Purpose This article aims to provide an interactive model for hands on training of malware analysis. Cyberwar games are the highly stylized representation of cyber conflicts in a simulation model. Game models are helpful in understanding the phenomenon of cyber attacks as well as to evolve new techniques of detection. Cyber security trainings are generally very challenging. Cyber test beds make such trainings easy both for trainees and trainers. However, it is not feasible for each organization to build a network for the sole purpose of hands-on training for employees. Therefore, it is desirable to build an interactive environment that is interesting and free of cost as well. Design/methodology/approach After exploring existing cyberwar games and their techniques, limitation and strengths, this paper presents a design to merge the cyber attacks into a unique model of war game for detection and analysis of malware. This research designs a malware analysis testbed using online free resources. The authors have used the platform of Cyber Defense Technology Experimental Research (DETER). This study proposed model of a testbed that supports malware reverse engineering scenarios, exercise logs and analysis to develop reverse engineering tactics. Findings The proposed cyber testbed is an automated system that can be used as a platform to train cyber warriors. A few features of the proposed testbed are as follows: testbed provides real or seemingly real malware communication with the real world. It includes automated decisions for the detection of malicious behavior without human intervention. The author gives a design to develop free of cost mechanism for remote learning of highly technical cyber security areas, and this simulation is for malware analysis. Originality/value Cyberwar games are built for strengthening offensive and defensive capabilities in cyberspace.

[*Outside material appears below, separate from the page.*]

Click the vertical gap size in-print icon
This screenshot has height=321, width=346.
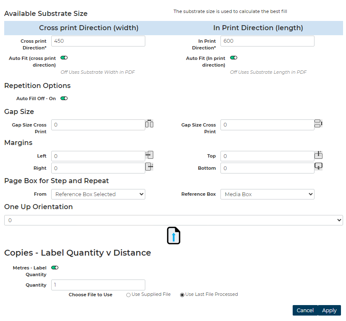(x=318, y=123)
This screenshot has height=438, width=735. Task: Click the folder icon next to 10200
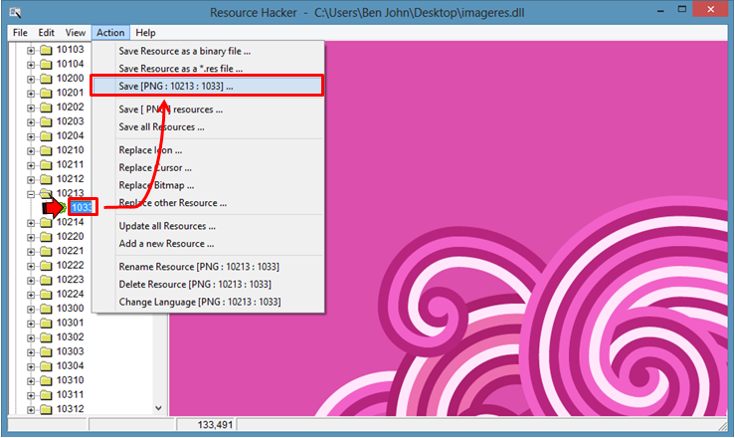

For this purpose, many simulations, as well as emulation platforms, can be found. Some are free and open-source, whereas others are commercial and quite expensive. Existing testbeds have limitations in respect of cyberwar games for creating innovative scenarios. Existing literature does not offer any attack and response scenario developed for malware detection through some existing open-source and online simulation or emulation environments. This research includes an analysis of the existing platforms as well as the design of a new model for malware analysis and training.